Z dwunastym miejscem powrócił Mateusz Cierniak z rozegranego wczoraj w Bydgoszczy turnieju o Złoty Kask. Młody żużlowiec tarnowskiej Unii zakończył rywalizację w jubileuszowej, sześćdziesiątej już, edycji tych zawodów z dorobkiem czterech punktów.
W pierwszym swoim występie, Mateusz Cierniak zdobył jeden punkt. Spod taśmy ruszył wprawdzie jako drugi, ale szybko wyprzedził go Jakub Jamróg (Motor Lublin). Rywalizacja w biegu drugim zakończyła się sukcesem Patryka Dudka (RM Solar Falubaz Zielona Góra), ostatni na mecie zameldował się natomiast inny reprezentant klubu z Zielonej Góry, Norbert Krakowiak.
Kolejny start tarnowianina przypadł na bieg piąty. Tym razem Mateusz Cierniak nie najlepiej wystartował, ale przy wyjściu z pierwszego łuku atakiem po zewnętrznej minął Jakuba Miśkowiaka (Eltrox Włókniarz Częstochowa), a na drugim wirażu w podobny sposób uporał się także z Jarosławem Hampelem (Motor Lublin). Bez punktów rywalizację w tej gonitwie zakończył Dominik Kubera z Fogo Unii Leszno.
Po dwóch seriach startów, Mateusz Cierniak miał więc cztery punkty i klasyfikowany był na szóstej pozycji. W pozostałych trzech występach powiodło mu się jednak gorzej i nie zdołał powiększyć swojego dorobku.
W biegu dziesiątym tarnowianin przegrał z Bartoszem Zmarzlikiem (Moje Bermudy Stal Gorzów), Januszem Kołodziejem (Fogo Unia Leszno) i Kamilem Brzozowskim (Abramczyk Polonia Bydgoszcz). W piętnastej gonitwie musiał uznać wyższość Pawła Przedpełskiego (Eltrox Włókniarz Częstochowa), Krzysztofa Kasprzaka (Moje Bermudy Stal Gorzów) oraz Krzysztofa Buczkowskiego MrGarden GKM Grudziądz). Na pożegnanie z zawodami, w wyścigu dwudziestym, nie sprostał natomiast Bartoszowi Smektale (Fogo Unia Leszno), Kacprowi Worynie (PGG ROW Rybnik) oraz Szymonowi Woźniakowi (Moje Bermudy Stal Gorzów).
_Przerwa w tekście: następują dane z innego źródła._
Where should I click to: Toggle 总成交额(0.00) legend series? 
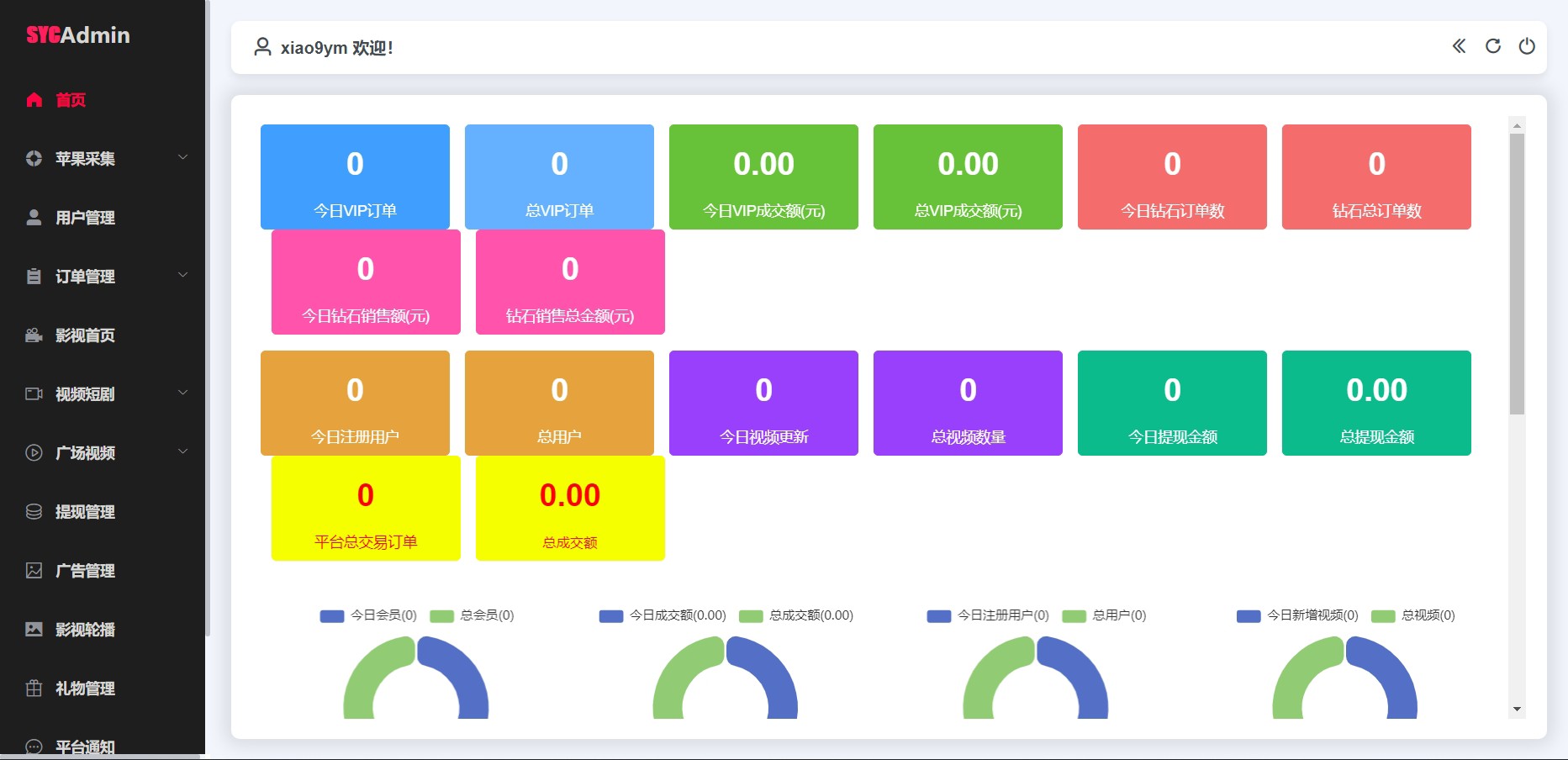(x=796, y=615)
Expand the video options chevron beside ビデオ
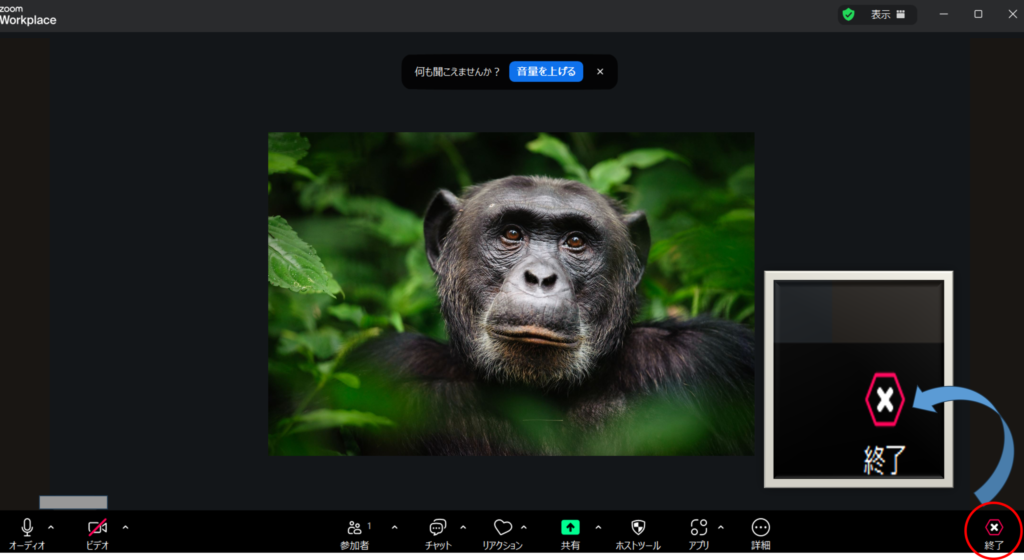This screenshot has height=560, width=1024. click(125, 527)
Zdobywcą Złotego Kasku został – po raz pierwszy w karierze – z kompletem punktów, aktualny indywidualny mistrz świata, Bartosz Zmarzlik. Drugie miejsce zajął Paweł Przedpełski, a trzecie ubiegłoroczny zwycięzca, Krzysztof Kasprzak. Obaj oni zdobyli po 12 pkt. i wyższej lokacie Pawła Przedpełskiego zadecydował dodatkowy wyścig.